Which lines of the listing below run from the line with "Given: Enable 行番号を表示する checkbox" to the line with "Action: tap(1979, 262)"? Extract that stretch, both ends included, and copy it without any change.

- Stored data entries
───

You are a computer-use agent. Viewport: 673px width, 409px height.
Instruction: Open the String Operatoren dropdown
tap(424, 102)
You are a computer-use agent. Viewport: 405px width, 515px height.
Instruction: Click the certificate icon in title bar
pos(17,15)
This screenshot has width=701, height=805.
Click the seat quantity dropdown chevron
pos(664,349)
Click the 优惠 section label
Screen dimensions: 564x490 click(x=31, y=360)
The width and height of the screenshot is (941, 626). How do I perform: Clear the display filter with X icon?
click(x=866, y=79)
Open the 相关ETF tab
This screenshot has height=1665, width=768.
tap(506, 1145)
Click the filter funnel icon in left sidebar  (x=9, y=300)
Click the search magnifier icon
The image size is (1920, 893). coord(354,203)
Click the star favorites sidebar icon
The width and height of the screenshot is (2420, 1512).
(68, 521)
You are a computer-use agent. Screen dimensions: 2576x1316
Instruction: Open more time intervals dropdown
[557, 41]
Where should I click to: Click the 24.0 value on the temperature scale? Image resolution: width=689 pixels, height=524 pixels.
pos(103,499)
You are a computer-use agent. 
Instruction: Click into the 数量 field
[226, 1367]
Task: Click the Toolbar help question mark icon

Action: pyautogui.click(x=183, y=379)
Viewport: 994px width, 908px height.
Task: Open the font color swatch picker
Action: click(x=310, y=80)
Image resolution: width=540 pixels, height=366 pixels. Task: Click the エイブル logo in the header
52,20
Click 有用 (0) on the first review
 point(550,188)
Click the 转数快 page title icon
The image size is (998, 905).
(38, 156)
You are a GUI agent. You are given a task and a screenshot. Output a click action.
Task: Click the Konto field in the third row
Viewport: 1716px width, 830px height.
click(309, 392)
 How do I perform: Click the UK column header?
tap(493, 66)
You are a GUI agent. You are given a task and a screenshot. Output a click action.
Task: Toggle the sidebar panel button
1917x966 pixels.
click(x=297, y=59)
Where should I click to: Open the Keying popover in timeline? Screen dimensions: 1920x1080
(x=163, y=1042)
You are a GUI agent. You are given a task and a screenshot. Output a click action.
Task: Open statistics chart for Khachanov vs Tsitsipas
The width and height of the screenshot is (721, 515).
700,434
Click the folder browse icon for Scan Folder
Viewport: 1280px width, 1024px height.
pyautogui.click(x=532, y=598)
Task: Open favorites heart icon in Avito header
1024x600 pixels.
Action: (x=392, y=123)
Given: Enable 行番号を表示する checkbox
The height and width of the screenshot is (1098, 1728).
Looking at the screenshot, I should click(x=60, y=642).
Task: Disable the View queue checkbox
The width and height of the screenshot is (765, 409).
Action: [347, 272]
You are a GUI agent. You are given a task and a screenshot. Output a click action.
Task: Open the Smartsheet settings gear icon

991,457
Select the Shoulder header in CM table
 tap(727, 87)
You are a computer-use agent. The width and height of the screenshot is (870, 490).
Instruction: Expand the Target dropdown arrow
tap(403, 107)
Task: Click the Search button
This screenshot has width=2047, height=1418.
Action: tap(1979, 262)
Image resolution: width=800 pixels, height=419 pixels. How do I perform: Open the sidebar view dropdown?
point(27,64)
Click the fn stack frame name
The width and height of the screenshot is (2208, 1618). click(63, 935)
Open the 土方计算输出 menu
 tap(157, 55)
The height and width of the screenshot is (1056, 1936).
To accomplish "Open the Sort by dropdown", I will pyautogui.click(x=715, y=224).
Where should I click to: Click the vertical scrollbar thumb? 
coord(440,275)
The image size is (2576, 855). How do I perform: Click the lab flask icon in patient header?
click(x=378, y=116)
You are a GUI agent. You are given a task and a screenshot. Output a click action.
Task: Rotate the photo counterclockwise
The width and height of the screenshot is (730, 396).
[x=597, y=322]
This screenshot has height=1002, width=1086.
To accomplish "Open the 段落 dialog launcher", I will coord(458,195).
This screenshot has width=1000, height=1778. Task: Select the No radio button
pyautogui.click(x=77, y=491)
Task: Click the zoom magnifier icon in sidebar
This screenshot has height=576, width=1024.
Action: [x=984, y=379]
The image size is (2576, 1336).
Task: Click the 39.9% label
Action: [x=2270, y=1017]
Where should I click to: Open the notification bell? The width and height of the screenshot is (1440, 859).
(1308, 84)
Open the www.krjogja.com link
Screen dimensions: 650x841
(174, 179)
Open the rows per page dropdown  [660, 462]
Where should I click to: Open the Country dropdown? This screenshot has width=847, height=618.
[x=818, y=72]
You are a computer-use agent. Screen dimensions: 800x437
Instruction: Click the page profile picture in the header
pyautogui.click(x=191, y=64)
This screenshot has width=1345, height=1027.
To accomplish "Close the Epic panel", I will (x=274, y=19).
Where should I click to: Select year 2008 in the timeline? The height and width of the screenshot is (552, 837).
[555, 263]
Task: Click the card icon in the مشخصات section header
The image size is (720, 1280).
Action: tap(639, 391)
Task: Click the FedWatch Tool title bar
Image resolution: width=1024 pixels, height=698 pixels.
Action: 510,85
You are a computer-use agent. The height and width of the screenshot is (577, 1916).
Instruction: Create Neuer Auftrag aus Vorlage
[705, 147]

───

- Answer below
Given: Enable 行番号を表示する checkbox
The height and width of the screenshot is (1098, 1728).
Looking at the screenshot, I should click(x=60, y=642).
Task: Disable the View queue checkbox
The width and height of the screenshot is (765, 409).
Action: [347, 272]
You are a GUI agent. You are given a task and a screenshot. Output a click action.
Task: Open the Smartsheet settings gear icon

991,457
Select the Shoulder header in CM table
 tap(727, 87)
You are a computer-use agent. The width and height of the screenshot is (870, 490).
Instruction: Expand the Target dropdown arrow
tap(403, 107)
Task: Click the Search button
This screenshot has width=2047, height=1418.
Action: tap(1979, 262)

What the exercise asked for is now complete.